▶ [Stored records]
*** Block opens ***
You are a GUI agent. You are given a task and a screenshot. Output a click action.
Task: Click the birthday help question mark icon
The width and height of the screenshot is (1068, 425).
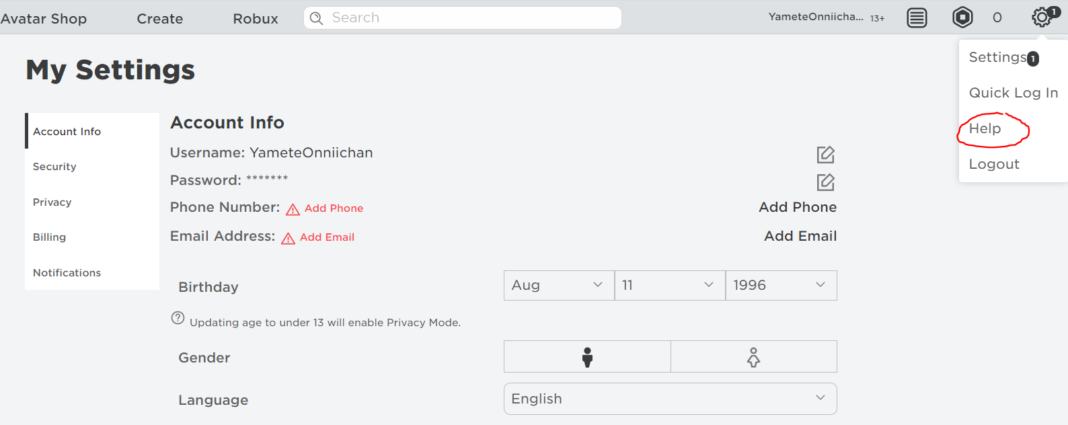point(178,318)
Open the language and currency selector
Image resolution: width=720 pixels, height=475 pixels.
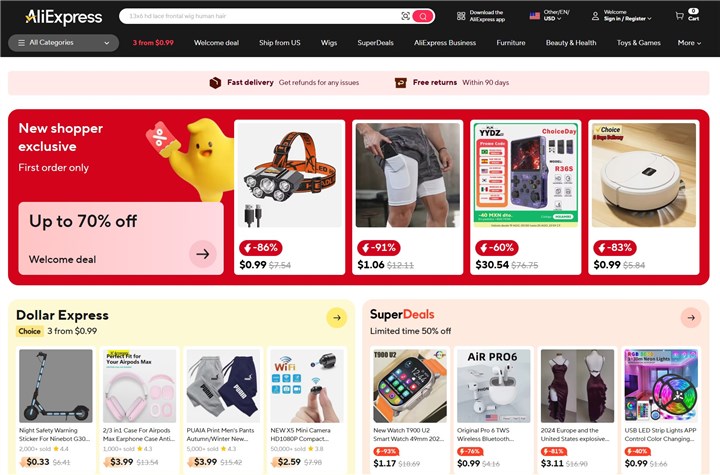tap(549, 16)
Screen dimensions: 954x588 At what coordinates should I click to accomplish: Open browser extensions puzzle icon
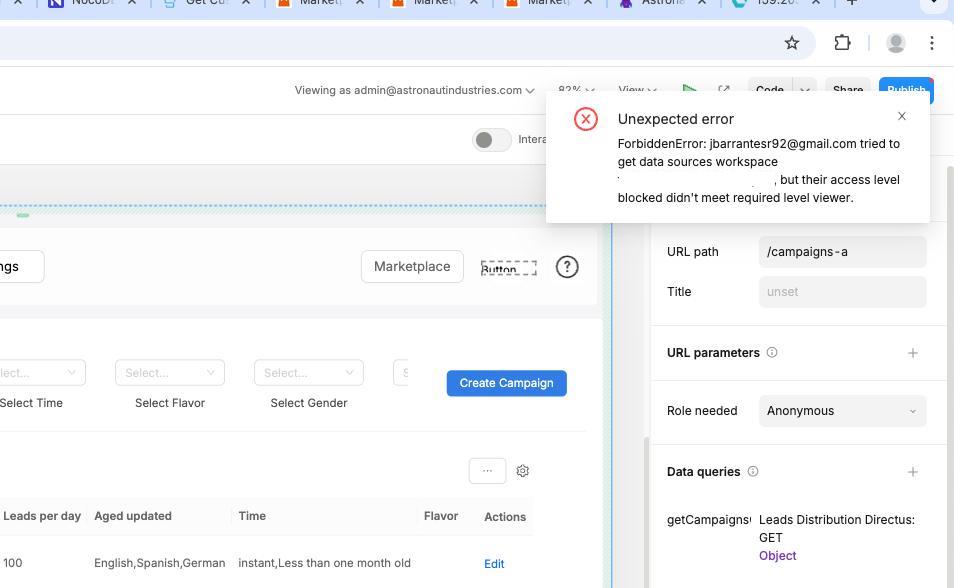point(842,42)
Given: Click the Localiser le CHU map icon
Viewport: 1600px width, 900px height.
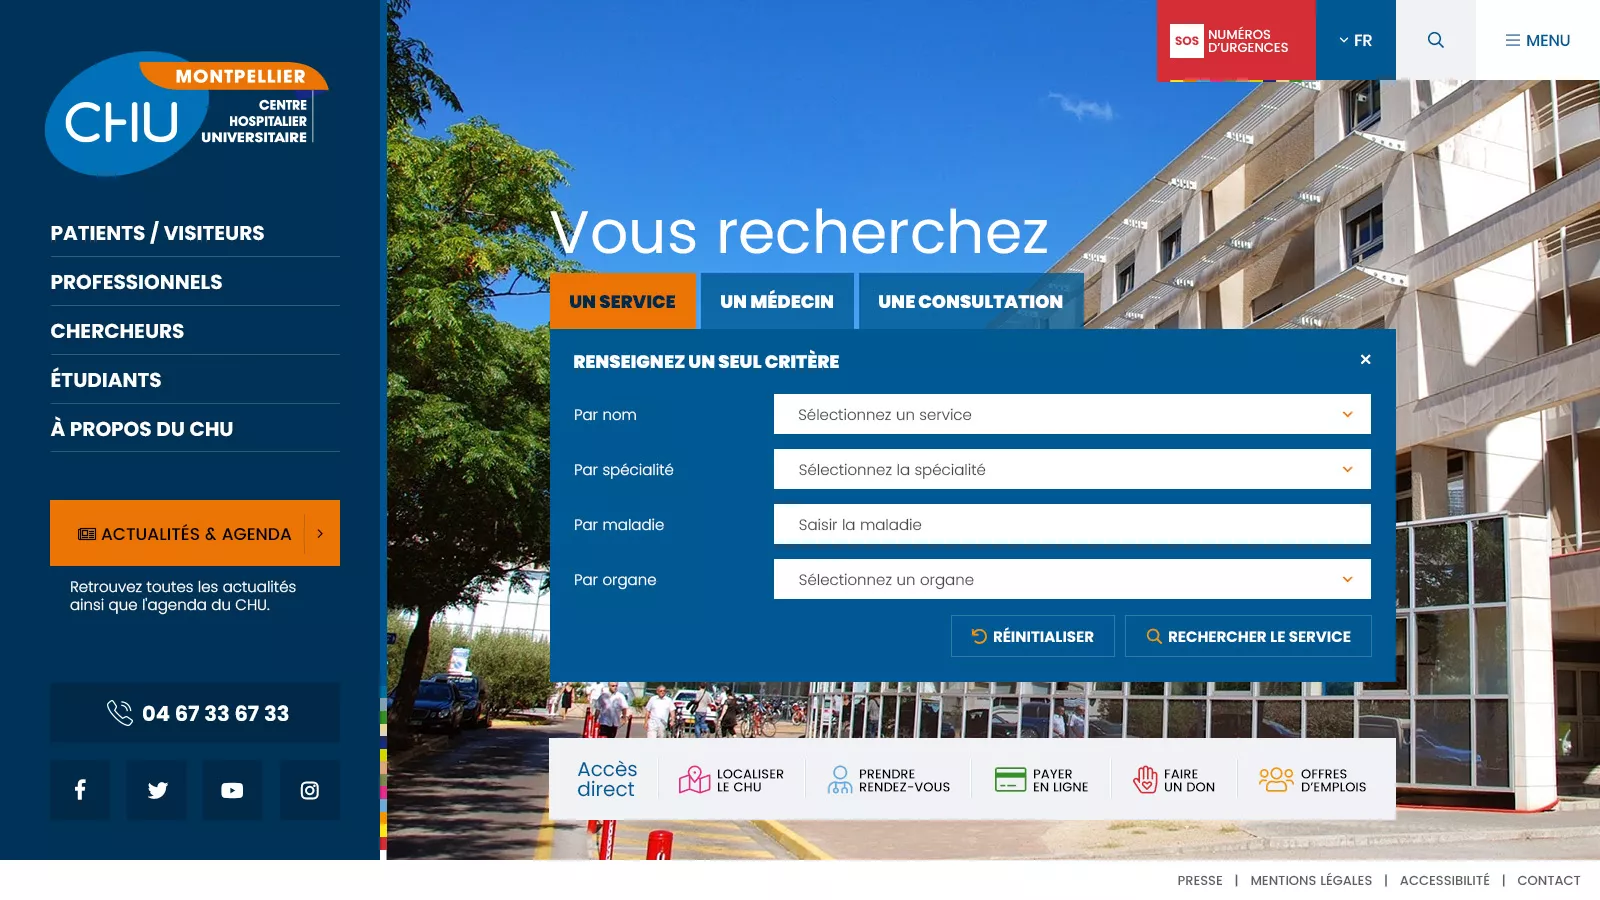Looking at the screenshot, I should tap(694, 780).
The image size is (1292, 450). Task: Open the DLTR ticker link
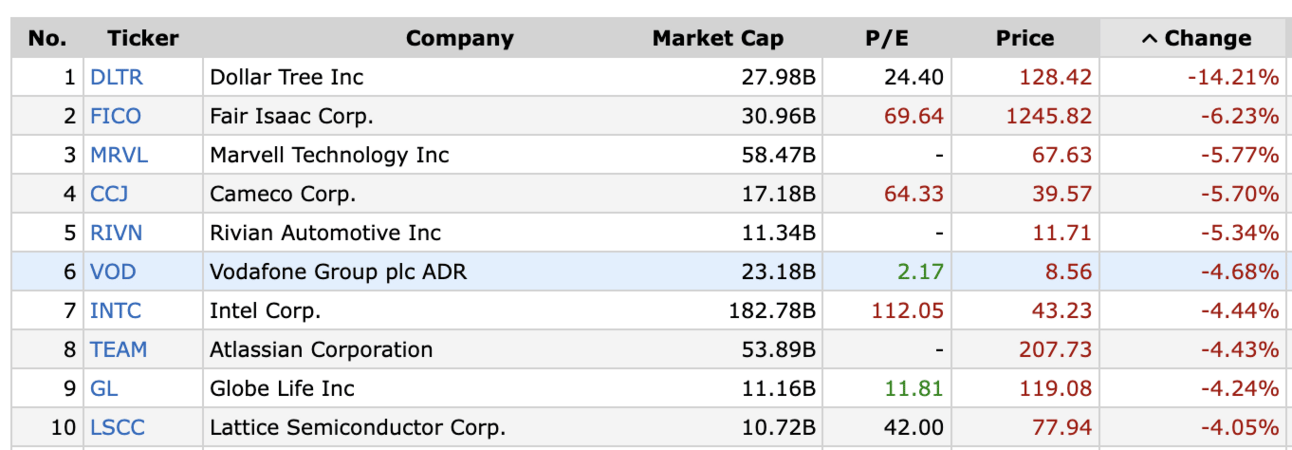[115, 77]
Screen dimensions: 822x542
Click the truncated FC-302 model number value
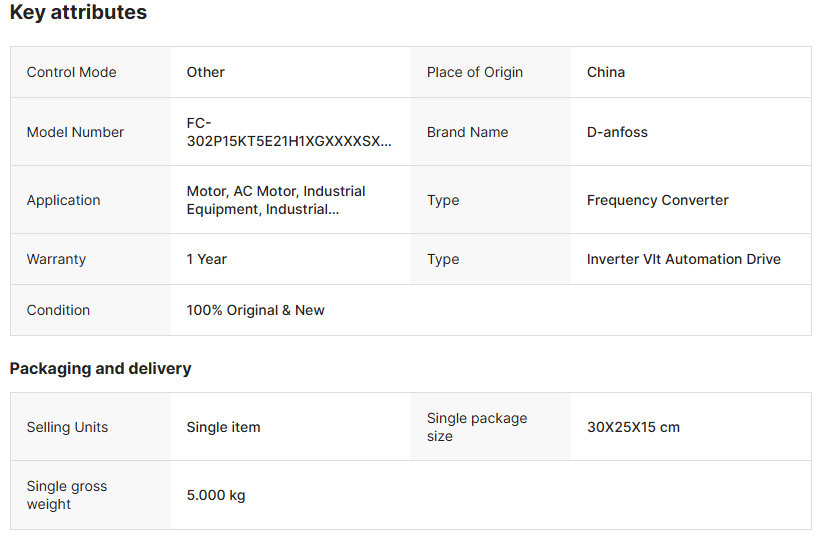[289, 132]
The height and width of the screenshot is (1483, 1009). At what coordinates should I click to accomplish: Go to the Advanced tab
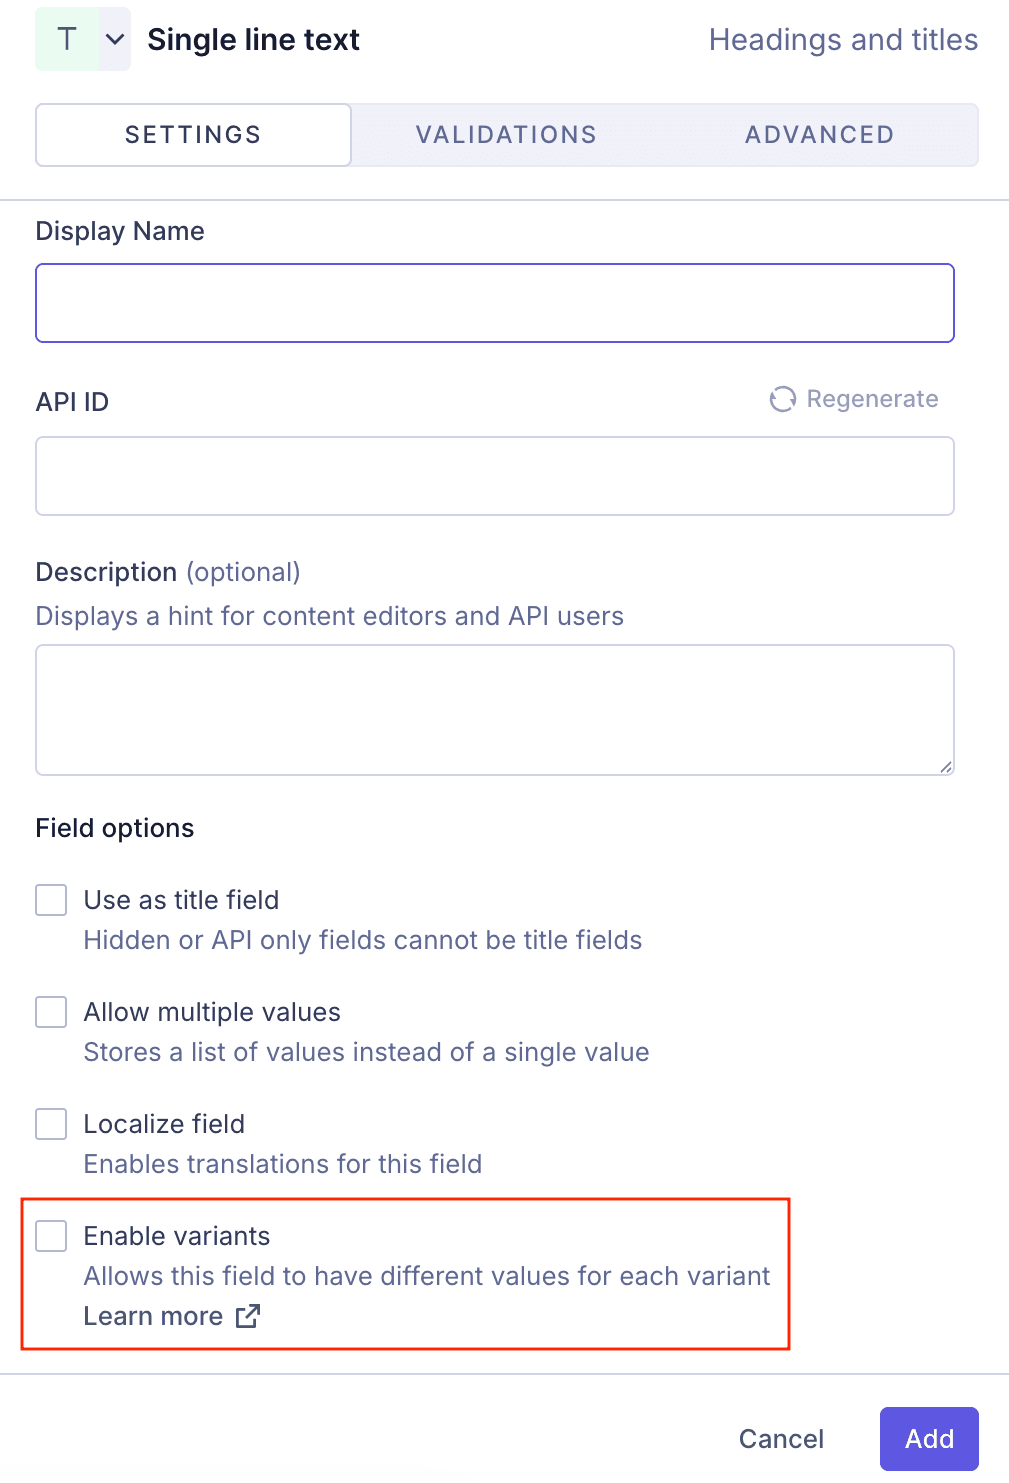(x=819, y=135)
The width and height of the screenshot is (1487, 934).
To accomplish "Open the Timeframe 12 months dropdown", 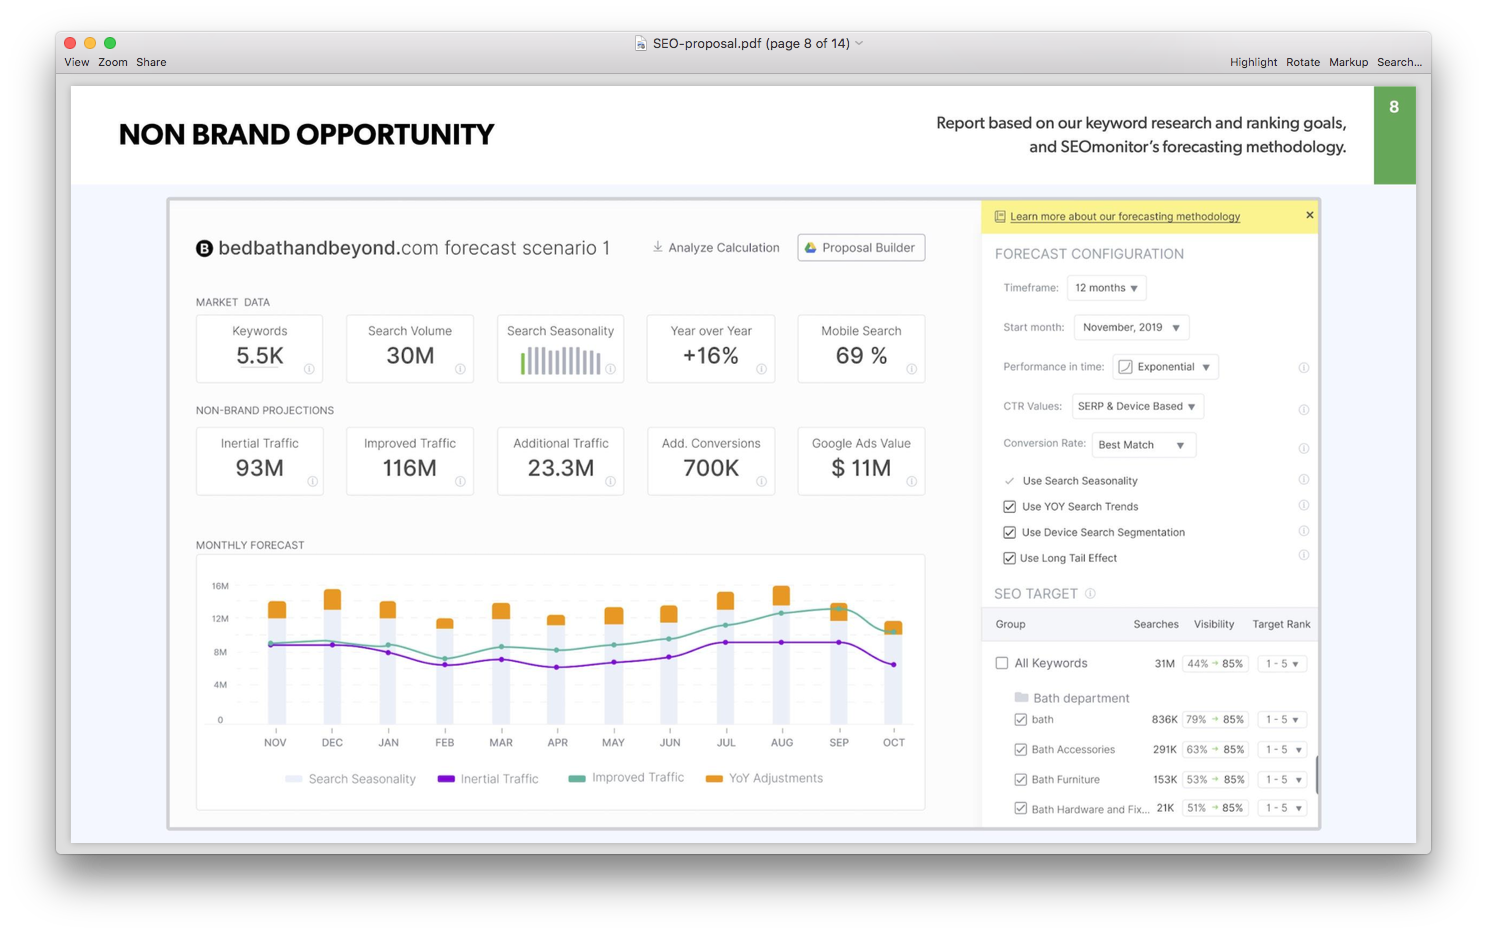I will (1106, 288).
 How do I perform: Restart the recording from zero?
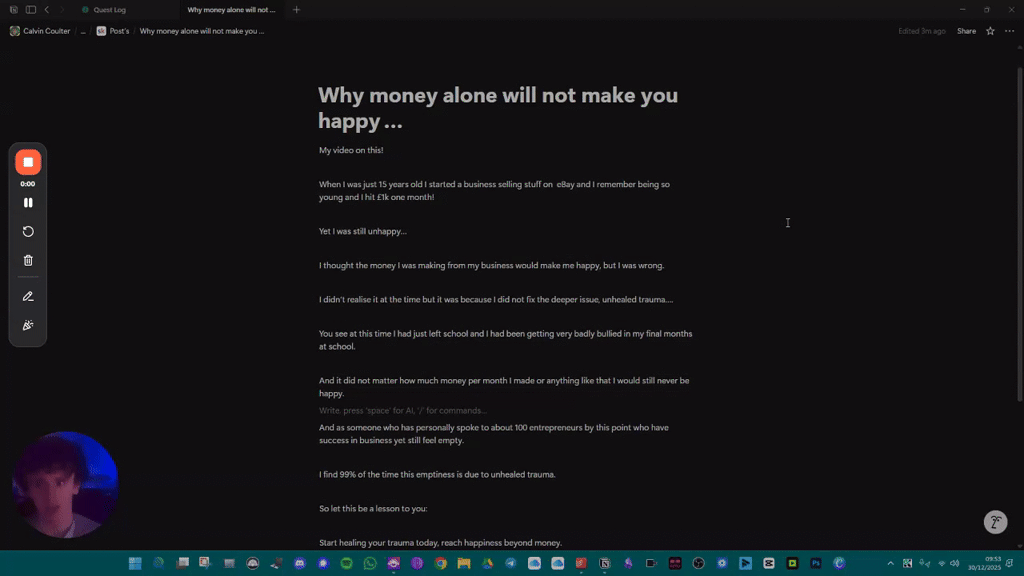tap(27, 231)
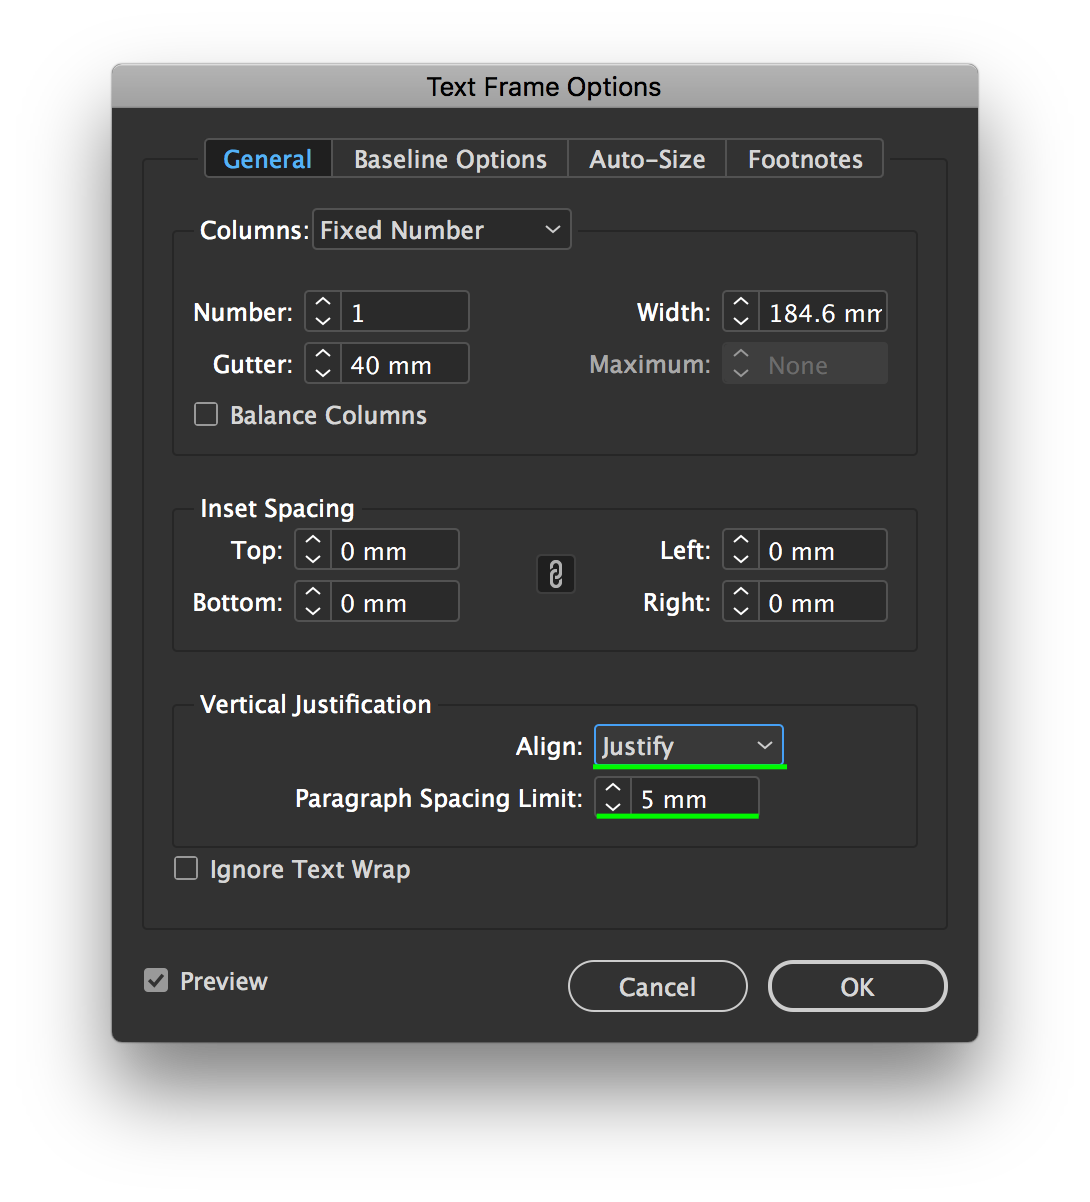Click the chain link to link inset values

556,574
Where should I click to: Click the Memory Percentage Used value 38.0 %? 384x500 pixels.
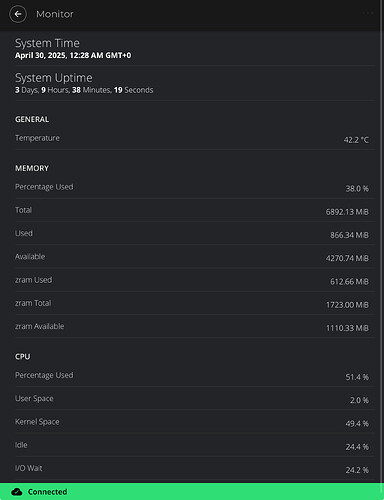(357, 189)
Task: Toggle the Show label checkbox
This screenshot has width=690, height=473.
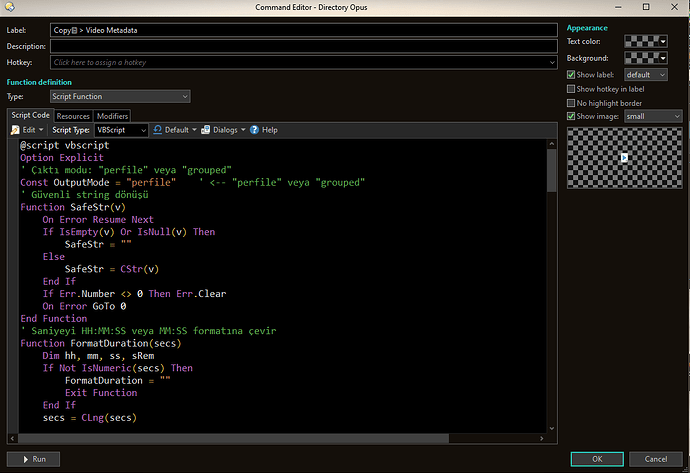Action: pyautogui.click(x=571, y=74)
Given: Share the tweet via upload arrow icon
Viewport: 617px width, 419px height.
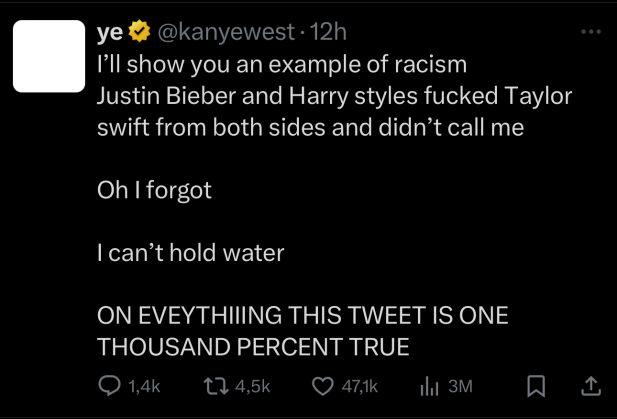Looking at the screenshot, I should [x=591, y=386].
*** Block closes ***
▶ [What is being asked] Set down word for word every line from the line containing "How do I perform: Restart" through the last line of the entries, and nothing more; no pictures.

▶ [Result of this task]
 How do I perform: Restart the recording from zero?
tap(27, 231)
Click the chain link to link inset values

556,574
Where should I click to: Click the Memory Percentage Used value 38.0 %? 384x500 pixels.
(357, 189)
Task: Toggle the Show label checkbox
This screenshot has width=690, height=473.
Action: pyautogui.click(x=571, y=74)
Given: Share the tweet via upload arrow icon
Viewport: 617px width, 419px height.
Looking at the screenshot, I should [x=591, y=386].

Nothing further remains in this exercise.